**EXERCISE DESCRIPTION**
Output the entries exactly.

□ □ □ □

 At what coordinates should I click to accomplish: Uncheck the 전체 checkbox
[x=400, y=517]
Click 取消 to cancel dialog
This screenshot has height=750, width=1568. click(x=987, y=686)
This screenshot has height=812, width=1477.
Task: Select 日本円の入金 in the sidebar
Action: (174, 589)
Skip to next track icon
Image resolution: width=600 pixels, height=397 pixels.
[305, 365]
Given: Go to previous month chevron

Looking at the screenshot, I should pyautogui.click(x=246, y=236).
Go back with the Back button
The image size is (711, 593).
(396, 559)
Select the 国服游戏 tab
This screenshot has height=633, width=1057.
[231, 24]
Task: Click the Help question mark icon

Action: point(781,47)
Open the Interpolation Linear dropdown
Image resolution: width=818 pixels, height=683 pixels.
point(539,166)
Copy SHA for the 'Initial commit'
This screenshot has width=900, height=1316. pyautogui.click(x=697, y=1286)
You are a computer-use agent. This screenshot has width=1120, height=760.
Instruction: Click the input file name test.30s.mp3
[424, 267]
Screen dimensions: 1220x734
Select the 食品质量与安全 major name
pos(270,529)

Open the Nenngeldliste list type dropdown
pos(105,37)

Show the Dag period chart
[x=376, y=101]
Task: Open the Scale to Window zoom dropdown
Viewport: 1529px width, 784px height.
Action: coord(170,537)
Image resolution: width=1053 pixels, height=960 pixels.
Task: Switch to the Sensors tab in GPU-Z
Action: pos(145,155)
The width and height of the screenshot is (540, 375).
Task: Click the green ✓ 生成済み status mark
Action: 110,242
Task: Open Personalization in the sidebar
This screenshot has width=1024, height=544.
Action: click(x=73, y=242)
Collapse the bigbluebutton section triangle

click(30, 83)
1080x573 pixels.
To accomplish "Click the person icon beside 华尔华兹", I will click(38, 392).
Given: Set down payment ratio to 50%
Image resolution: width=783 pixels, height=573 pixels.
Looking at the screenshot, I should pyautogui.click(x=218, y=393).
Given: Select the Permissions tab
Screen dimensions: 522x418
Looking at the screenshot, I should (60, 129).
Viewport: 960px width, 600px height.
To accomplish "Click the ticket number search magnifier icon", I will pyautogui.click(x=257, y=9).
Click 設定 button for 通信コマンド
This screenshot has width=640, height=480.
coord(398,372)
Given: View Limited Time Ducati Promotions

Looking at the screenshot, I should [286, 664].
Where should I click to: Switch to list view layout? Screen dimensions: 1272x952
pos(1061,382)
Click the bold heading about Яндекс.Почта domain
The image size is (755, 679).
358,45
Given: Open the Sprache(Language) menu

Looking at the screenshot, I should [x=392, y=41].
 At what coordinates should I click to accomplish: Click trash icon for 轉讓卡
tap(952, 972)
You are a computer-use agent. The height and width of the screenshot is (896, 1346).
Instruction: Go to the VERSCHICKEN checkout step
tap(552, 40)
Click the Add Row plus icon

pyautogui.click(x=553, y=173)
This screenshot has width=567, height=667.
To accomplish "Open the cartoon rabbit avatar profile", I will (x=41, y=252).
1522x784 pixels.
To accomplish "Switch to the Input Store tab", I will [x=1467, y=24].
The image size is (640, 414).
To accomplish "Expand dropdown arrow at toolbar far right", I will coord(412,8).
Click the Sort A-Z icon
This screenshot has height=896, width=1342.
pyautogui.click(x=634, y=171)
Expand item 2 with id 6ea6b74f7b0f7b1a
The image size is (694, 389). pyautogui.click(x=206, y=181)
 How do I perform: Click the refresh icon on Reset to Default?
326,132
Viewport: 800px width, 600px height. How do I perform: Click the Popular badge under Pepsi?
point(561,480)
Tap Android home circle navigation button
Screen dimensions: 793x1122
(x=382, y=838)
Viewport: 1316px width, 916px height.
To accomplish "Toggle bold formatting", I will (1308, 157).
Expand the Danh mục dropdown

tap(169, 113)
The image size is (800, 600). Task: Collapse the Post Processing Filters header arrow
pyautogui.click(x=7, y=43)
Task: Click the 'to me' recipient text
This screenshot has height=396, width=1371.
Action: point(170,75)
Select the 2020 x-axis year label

□ □ □ □

**RESULT FOR THIS EXERCISE**
 At what coordinates should I click to accomplish: Uncheck the 전체 checkbox
[x=400, y=517]
Click 取消 to cancel dialog
This screenshot has height=750, width=1568. click(x=987, y=686)
This screenshot has height=812, width=1477.
Task: Select 日本円の入金 in the sidebar
Action: (174, 589)
Skip to next track icon
Image resolution: width=600 pixels, height=397 pixels.
[305, 365]
Given: Go to previous month chevron

Looking at the screenshot, I should pyautogui.click(x=246, y=236).
Go back with the Back button
The image size is (711, 593).
(396, 559)
Select the 国服游戏 tab
This screenshot has height=633, width=1057.
[231, 24]
Task: Click the Help question mark icon

Action: point(781,47)
Open the Interpolation Linear dropdown
Image resolution: width=818 pixels, height=683 pixels.
point(539,166)
Copy SHA for the 'Initial commit'
This screenshot has width=900, height=1316. pyautogui.click(x=697, y=1286)
You are a computer-use agent. This screenshot has width=1120, height=760.
Instruction: Click the input file name test.30s.mp3
[424, 267]
Screen dimensions: 1220x734
Select the 食品质量与安全 major name
pos(270,529)

Open the Nenngeldliste list type dropdown
pos(105,37)

Show the Dag period chart
[x=376, y=101]
Task: Open the Scale to Window zoom dropdown
Viewport: 1529px width, 784px height.
Action: coord(170,537)
Image resolution: width=1053 pixels, height=960 pixels.
Task: Switch to the Sensors tab in GPU-Z
Action: pos(145,155)
The width and height of the screenshot is (540, 375).
Task: Click the green ✓ 生成済み status mark
Action: 110,242
Task: Open Personalization in the sidebar
This screenshot has width=1024, height=544.
Action: click(x=73, y=242)
Collapse the bigbluebutton section triangle

click(30, 83)
1080x573 pixels.
To accomplish "Click the person icon beside 华尔华兹", I will click(38, 392).
Given: Set down payment ratio to 50%
Image resolution: width=783 pixels, height=573 pixels.
Looking at the screenshot, I should pyautogui.click(x=218, y=393).
Given: Select the Permissions tab
Screen dimensions: 522x418
Looking at the screenshot, I should (60, 129).
Viewport: 960px width, 600px height.
To accomplish "Click the ticket number search magnifier icon", I will pyautogui.click(x=257, y=9).
Click 設定 button for 通信コマンド
This screenshot has width=640, height=480.
coord(398,372)
Given: View Limited Time Ducati Promotions

Looking at the screenshot, I should [286, 664].
Where should I click to: Switch to list view layout? Screen dimensions: 1272x952
pos(1061,382)
Click the bold heading about Яндекс.Почта domain
The image size is (755, 679).
358,45
Given: Open the Sprache(Language) menu

Looking at the screenshot, I should [x=392, y=41].
 At what coordinates should I click to accomplish: Click trash icon for 轉讓卡
tap(952, 972)
You are a computer-use agent. The height and width of the screenshot is (896, 1346).
Instruction: Go to the VERSCHICKEN checkout step
tap(552, 40)
Click the Add Row plus icon

pyautogui.click(x=553, y=173)
This screenshot has width=567, height=667.
To accomplish "Open the cartoon rabbit avatar profile", I will (x=41, y=252).
1522x784 pixels.
To accomplish "Switch to the Input Store tab", I will [x=1467, y=24].
The image size is (640, 414).
To accomplish "Expand dropdown arrow at toolbar far right", I will coord(412,8).
Click the Sort A-Z icon
This screenshot has height=896, width=1342.
pyautogui.click(x=634, y=171)
Expand item 2 with id 6ea6b74f7b0f7b1a
The image size is (694, 389). pyautogui.click(x=206, y=181)
 How do I perform: Click the refresh icon on Reset to Default?
326,132
Viewport: 800px width, 600px height. How do I perform: Click the Popular badge under Pepsi?
point(561,480)
Tap Android home circle navigation button
Screen dimensions: 793x1122
(x=382, y=838)
Viewport: 1316px width, 916px height.
To accomplish "Toggle bold formatting", I will (1308, 157).
Expand the Danh mục dropdown

tap(169, 113)
The image size is (800, 600). Task: Collapse the Post Processing Filters header arrow
pyautogui.click(x=7, y=43)
Task: Click the 'to me' recipient text
This screenshot has height=396, width=1371.
Action: point(170,75)
Select the 2020 x-axis year label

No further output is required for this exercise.